It has been said that the Danes eat and drink a lot. They enjoy good food and take beer and wine for their meals. They are very proud of their local beer- Carlsberg and Tuborg. Danish cuisine is noted for its Smørrebrød or open sandwiches and Frikadeller or meatballs. Back in the days, the Danes preserved their food by salting, smoking or brining meat, fish and fruit. These methods are still used today and is preferred and served in Danish dinner tables.
Photo by jacobms, Flickr
Smoked pork or ham is still a favourite Danish treat. Salami or Spegepølse is pork that is air-dried and has a shelf-life of one year. Brawn or head cheese made of meat from a pig’s head and meat jelly. These dishes are favourites among peasants during the Middle Ages. Smoked herring is also a Danish traditional food. This national meal is also called “gold from the sea”. An alternative is pickled or marinated herring. This food is usually paired with Danish Snaps or Akvavit. Cheese making has been practiced in Denmark during the Viking period. Popular Denmark cheeses are: Blue Castello, Cream Havarti, Danablu (Danish Blue), Danbo, Danish Fontina, Esrom, Fynbo, Havarti, Maribo, Molbo, Mycella, Saga and Samso.
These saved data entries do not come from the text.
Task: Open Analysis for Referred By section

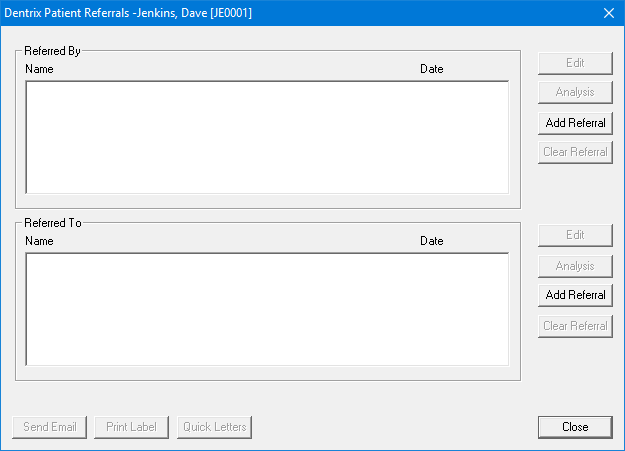Action: 575,92
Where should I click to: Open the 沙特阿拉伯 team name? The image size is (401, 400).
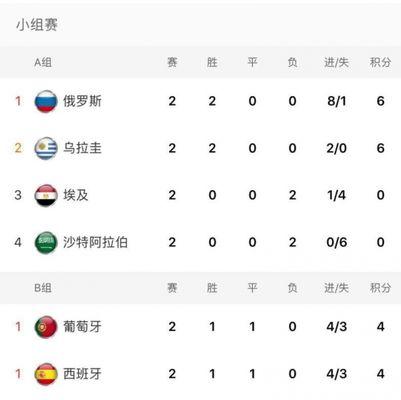95,242
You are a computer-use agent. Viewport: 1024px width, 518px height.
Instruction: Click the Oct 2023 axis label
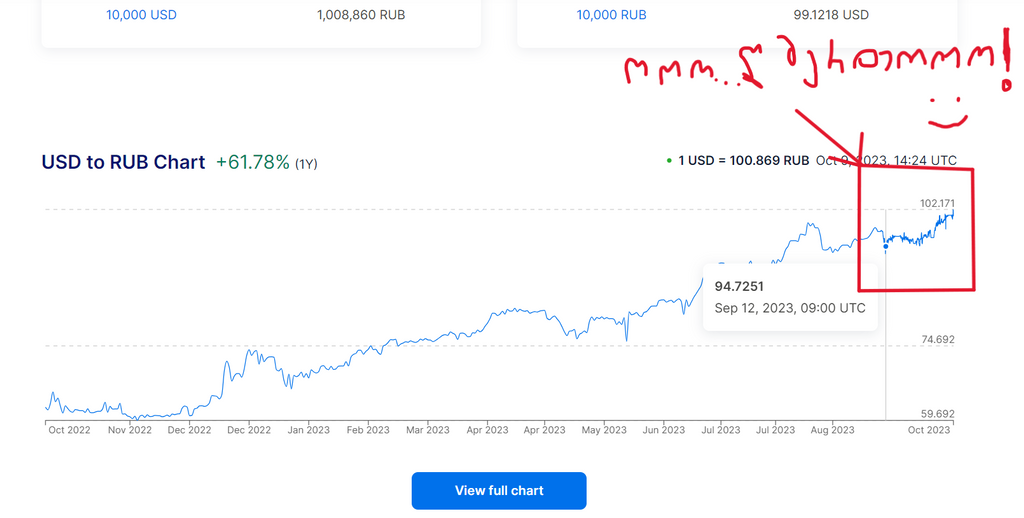(928, 430)
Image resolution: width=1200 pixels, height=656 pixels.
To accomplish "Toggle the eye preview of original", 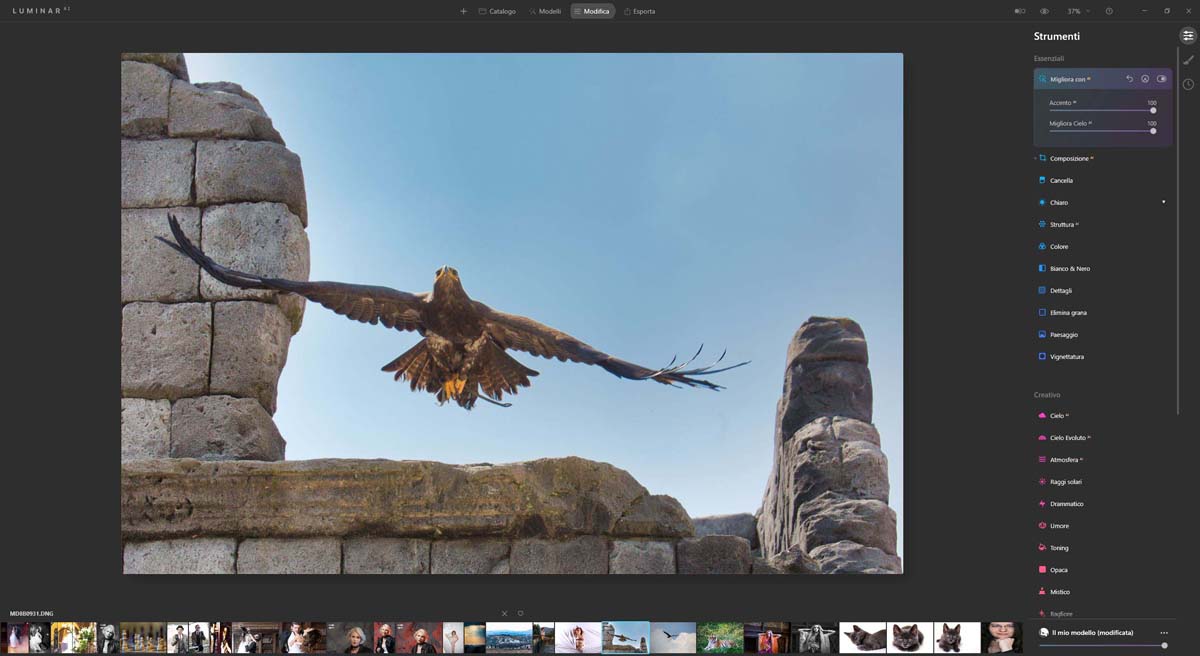I will [1044, 11].
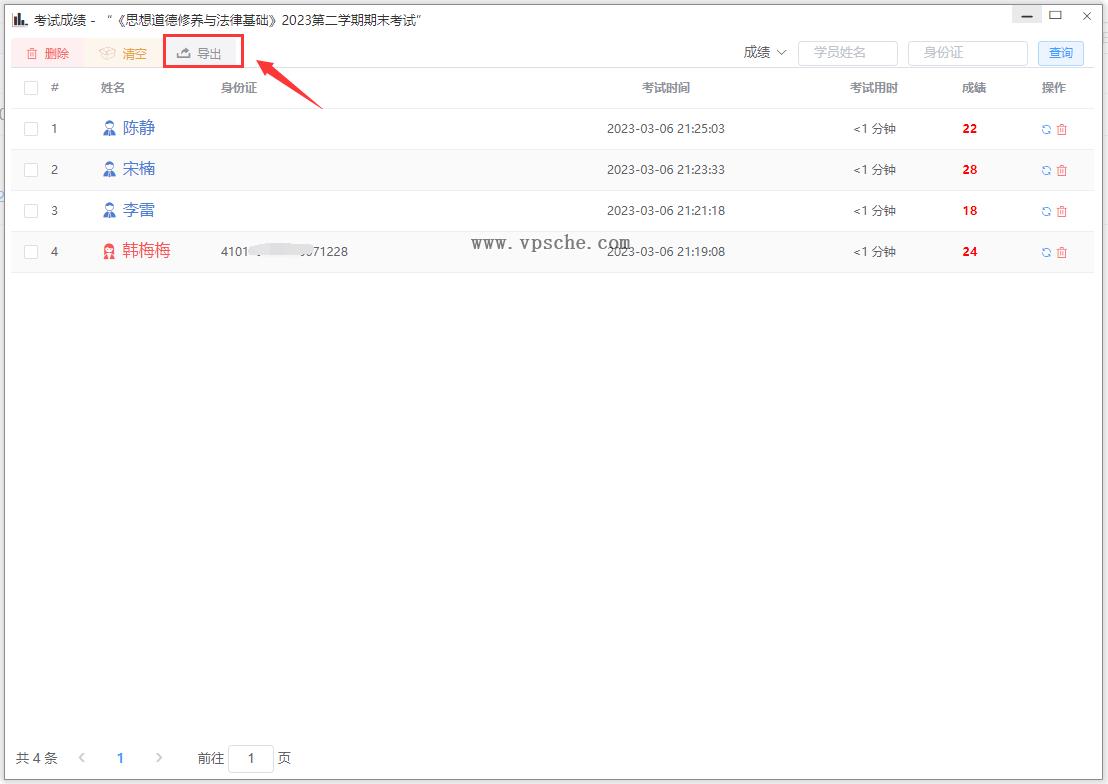Click the trash icon in 陈静's row

tap(1062, 129)
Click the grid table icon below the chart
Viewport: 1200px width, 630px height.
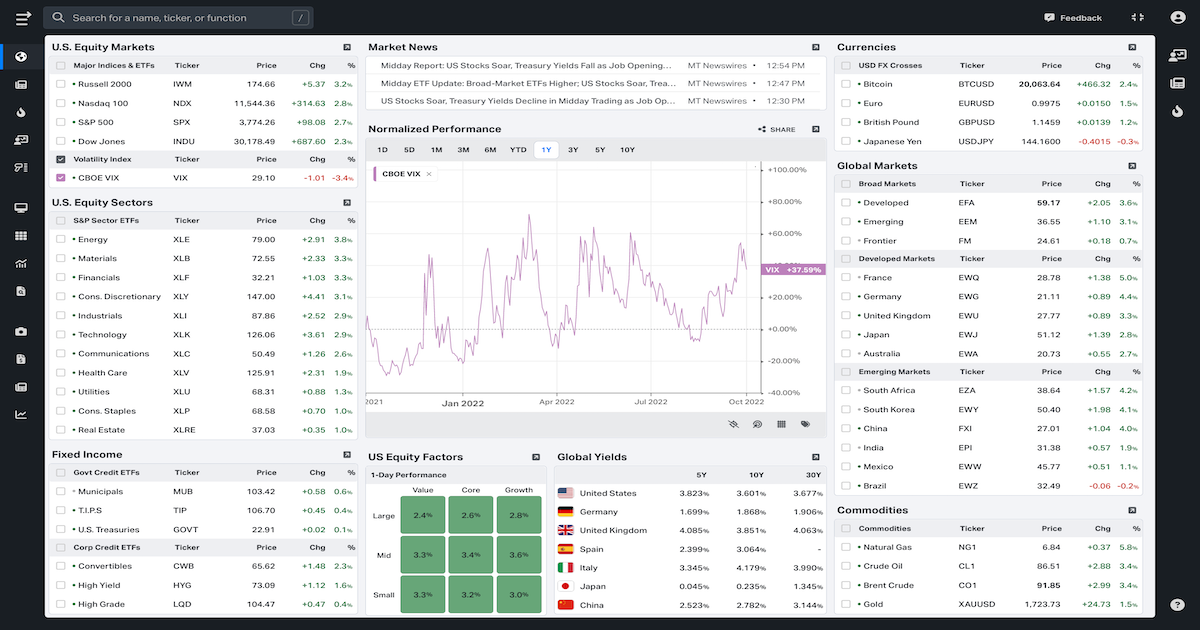781,424
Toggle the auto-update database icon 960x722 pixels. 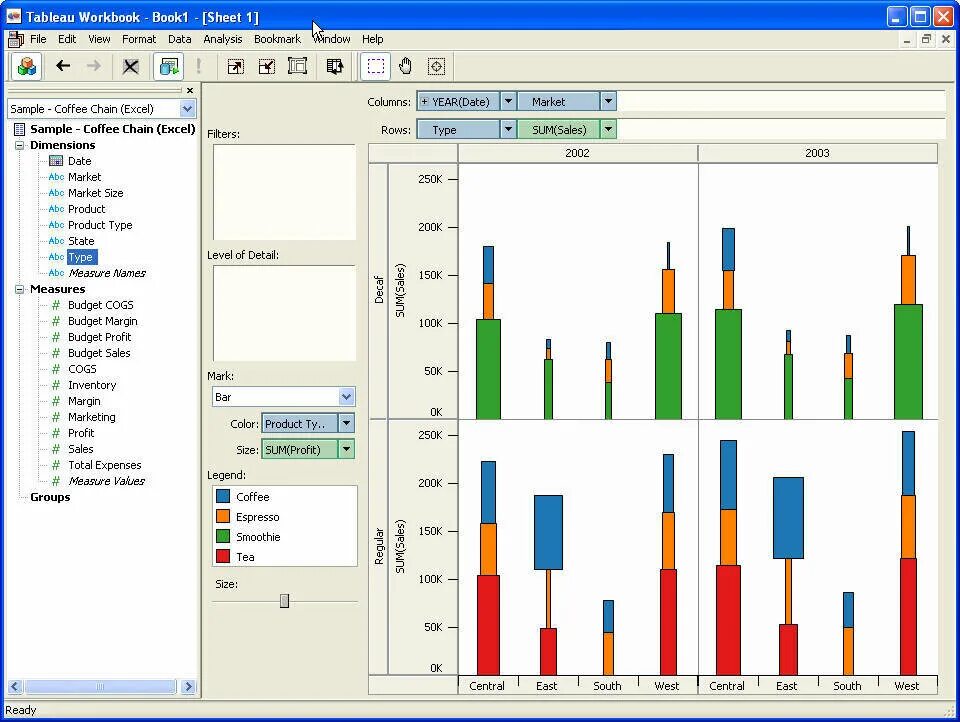(168, 66)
A favourite everyday Danish dish is the Stegt flæs which is made of slices of fried pork belly eaten with Danish potatoes with creamy parsley sauce. This dish is traditionally eaten during winter.
When in Copenhagen a taste of the famous Danish Smørrebrød is a must. Almost all restaurants in Denmark serve their own version of open-faced sandwich. Different portions of food such as cold cuts, cheese, fish, vegetables, paste and salad dressings are artfully put on top of buttered rye bread.
Smørrebrød with different toppings
Photo by Nillerdk, Wikimedia Commons
Dining out in Copenhagen is expensive. It is usual to pay as much as €150 to €200 for a meal. This is the reason why for most Danes, dining out is only done during special occasions. Now how can one eat Danish food on a budget? Opt for mobile street food! There are plenty of mopeds and bikes that go around the city offering budget yet very satisfactory Danish food. Fish cake with tartar sauce is a favourite at only €2.75 per order. If you are touring Copenhagen in a motorhome you can opt to buy the local sausages, cheese and pastries and dine Al fresco!
Rød Pølse and beer
Photo by vargklo, Flickr Creative Commons
Another favourite is røde pølser which is actually a hotdog-like sausage bought from a Pølsevogn or a sausage wagon. Other types of sausages are also available from this cart. Served with a slice of bread, ketchup, Danish remoulade and mustard this sausage and bread are alternately dipped into the sauce and eaten. Yummy!